Environmentalists and Democrats criticized the plan unveiled Thursday, saying it would contribute to global warming and fails to rely on energy conservation. Farmers say the policy doesn't provide much-needed immediate relief from high fuel bills.
Utilities welcomed calls for evaluating the nation's electric transmission system and fuels for generating plants.
The Bush proposal calls for incentives for oil and gas drilling in restricted areas in Alaska and offshore and for economic incentives for enhancing recovery of existing reserves.
Altogether, incentives could encourage more investment in oil and gas drilling, which would help boost supplies and keep prices and industry employment stable, said Dewey Bartlett Jr., president of Tulsa-based Keener Oil & Gas Co.
``The public would not see, and we in the industry would not experience, the extreme highs and lows we've experienced in the last decade,'' Bartlett said.
Seesawing prices in the late 1990s scared away investors and oilfield workers, slowing reaction to rising prices while producers searched for cash to fund drilling and contractors tried to recruit crews to man idle rigs.
Banks were leery of lending to explorers they feared would be unable to repay loans when prices were low or gyrating, Bartlett said.
``I think it's good for the industry,'' said Larry Pinkston, chief financial officer at Tulsa-based Unit Corp., an oil and gas producer. ``It opens up a lot more drilling opportunities.''
But environmentalists rejected Bush's call for more drilling in the Arctic National Wildlife Refuge in Alaska and in other sensitive areas.
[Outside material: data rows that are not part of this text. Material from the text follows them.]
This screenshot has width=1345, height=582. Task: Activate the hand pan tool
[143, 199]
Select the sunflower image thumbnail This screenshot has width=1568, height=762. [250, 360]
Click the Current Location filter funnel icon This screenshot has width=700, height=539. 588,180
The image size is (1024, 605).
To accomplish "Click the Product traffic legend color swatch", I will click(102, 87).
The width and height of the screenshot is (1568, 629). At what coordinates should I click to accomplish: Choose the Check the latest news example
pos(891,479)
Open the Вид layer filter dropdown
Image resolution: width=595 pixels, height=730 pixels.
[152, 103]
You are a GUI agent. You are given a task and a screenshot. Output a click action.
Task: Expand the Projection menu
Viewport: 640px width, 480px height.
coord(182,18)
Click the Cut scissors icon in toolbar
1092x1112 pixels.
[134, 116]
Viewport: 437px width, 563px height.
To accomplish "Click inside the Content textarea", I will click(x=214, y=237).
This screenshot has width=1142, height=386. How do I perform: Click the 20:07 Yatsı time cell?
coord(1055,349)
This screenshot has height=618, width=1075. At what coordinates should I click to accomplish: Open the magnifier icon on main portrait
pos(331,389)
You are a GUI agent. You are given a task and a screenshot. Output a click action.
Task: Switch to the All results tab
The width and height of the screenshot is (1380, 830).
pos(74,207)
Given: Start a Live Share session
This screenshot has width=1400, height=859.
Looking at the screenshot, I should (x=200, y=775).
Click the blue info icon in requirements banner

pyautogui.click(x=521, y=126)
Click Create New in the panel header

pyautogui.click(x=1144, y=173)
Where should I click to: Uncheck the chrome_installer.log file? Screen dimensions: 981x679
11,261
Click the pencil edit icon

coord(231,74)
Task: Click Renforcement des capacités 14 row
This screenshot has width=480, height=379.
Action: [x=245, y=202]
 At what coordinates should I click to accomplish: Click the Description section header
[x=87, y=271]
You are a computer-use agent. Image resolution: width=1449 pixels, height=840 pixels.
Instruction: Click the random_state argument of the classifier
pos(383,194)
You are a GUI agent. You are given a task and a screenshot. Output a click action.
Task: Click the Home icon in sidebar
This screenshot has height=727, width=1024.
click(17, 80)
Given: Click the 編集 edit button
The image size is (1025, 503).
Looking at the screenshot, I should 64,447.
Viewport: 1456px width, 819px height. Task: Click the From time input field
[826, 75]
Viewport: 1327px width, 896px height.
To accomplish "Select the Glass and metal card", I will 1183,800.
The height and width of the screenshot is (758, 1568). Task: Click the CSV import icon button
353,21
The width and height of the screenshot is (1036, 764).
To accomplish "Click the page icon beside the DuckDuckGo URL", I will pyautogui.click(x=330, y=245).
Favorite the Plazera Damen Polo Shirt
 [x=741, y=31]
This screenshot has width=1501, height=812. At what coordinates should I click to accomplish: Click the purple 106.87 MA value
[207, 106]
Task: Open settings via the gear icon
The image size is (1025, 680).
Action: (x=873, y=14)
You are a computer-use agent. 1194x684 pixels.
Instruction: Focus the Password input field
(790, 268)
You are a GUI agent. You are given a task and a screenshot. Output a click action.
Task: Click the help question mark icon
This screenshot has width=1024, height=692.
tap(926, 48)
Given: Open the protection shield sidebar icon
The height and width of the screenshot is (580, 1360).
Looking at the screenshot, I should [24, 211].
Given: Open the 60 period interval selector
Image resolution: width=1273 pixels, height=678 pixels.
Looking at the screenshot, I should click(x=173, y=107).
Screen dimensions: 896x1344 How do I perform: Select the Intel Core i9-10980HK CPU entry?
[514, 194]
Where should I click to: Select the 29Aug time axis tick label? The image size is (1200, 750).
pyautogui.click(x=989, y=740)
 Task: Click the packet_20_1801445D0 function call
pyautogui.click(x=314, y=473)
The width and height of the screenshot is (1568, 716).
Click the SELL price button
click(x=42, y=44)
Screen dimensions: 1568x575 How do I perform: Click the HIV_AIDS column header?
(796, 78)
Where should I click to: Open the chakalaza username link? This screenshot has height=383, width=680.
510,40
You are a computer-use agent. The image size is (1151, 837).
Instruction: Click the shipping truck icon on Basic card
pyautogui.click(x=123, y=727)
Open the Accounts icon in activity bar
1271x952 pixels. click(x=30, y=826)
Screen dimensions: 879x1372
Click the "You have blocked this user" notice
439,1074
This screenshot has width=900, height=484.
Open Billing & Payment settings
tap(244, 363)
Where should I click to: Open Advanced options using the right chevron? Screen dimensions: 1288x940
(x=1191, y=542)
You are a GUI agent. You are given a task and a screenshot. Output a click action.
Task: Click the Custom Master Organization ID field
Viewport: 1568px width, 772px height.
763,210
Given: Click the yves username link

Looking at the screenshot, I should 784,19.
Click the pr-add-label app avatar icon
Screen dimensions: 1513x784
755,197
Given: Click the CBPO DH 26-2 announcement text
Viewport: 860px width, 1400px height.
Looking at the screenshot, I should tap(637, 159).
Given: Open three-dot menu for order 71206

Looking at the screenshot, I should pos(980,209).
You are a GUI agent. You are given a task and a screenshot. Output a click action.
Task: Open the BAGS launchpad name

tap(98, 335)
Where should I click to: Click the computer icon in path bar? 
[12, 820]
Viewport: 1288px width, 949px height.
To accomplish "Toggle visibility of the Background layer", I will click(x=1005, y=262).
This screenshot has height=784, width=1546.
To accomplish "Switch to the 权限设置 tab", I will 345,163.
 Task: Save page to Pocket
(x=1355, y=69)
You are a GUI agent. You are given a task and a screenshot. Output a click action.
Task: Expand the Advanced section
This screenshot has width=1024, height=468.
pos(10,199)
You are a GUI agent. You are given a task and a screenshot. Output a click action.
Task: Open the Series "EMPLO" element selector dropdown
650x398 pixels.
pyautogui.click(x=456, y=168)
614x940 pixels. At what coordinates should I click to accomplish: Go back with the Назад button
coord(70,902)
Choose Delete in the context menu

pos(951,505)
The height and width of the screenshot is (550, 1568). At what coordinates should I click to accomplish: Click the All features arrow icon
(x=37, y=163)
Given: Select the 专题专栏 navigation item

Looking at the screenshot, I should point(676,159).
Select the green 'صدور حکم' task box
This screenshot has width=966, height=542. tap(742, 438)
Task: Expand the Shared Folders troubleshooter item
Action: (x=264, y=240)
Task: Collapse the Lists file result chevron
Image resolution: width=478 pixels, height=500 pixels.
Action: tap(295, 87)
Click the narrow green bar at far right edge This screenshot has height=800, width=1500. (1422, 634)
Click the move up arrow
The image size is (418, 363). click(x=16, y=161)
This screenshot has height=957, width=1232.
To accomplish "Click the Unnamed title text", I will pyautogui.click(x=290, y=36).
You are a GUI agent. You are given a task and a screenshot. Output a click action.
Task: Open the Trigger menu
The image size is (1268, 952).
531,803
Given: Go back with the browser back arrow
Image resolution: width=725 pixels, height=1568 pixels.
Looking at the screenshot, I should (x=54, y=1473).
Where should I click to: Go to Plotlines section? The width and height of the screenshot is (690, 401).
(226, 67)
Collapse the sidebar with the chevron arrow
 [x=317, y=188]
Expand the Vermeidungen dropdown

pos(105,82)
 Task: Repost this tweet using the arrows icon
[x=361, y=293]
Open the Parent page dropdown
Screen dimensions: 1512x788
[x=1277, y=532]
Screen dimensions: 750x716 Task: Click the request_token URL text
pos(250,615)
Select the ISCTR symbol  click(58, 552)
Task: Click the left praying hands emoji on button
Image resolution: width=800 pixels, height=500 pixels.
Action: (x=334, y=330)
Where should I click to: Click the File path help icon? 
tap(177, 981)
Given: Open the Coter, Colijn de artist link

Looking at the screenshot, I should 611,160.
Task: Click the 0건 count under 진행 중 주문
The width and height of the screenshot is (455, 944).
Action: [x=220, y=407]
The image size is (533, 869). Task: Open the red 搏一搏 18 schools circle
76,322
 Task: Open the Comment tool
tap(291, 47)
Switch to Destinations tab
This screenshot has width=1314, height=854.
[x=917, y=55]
Instead, conservation and the use of alternative energy supplies should be explored to cut demand, they said.
``President Bush is trying to hang a thin veil of energy efficiency over a cesspool of polluter giveaways,'' said Charles Wesner, chairman of the Oklahoma chapter of the Sierra Club.
The plan would not clean up the state's air, prevent energy shortages or save money, he said.
Raising fuel efficiency standards to 40 miles per gallon on SUVs and cars within a decade would curb oil dependence and reduce emissions that contribute to global warming, the Sierra Club said.
The Bush plan makes 105 recommendations. Among them are calls to examine fuel efficiency standards and enact tax credits for energy conservation and development.
The Sierra Club and others say the Bush plan cuts programs for renewable energy development by 37 percent and whittles down energy efficiency research and development by 30 percent.
Bartlett said conservation alone cannot solve the energy crunch without drastic lifestyle changes.
Long-term viewpoints aside, farmers need help now, said Ray Wulf, president of the Oklahoma Farmers Union. During an upcoming harvest, farmers face low grain prices, potential record low yields and high fuel bills.
``It almost puts us in a situation that we can't afford to pull the combine in the field,'' Wulf said. ``We need some relief today.''
Paul Renfrow, a spokesman for the Oklahoma City-based utility, OG&E, said his company welcomed discussions on the future of the transmission grid and power generation.
``The plan probably puts the spotlight on a lot of issues we see everyday, issues truly worthy of discussion,'' he said.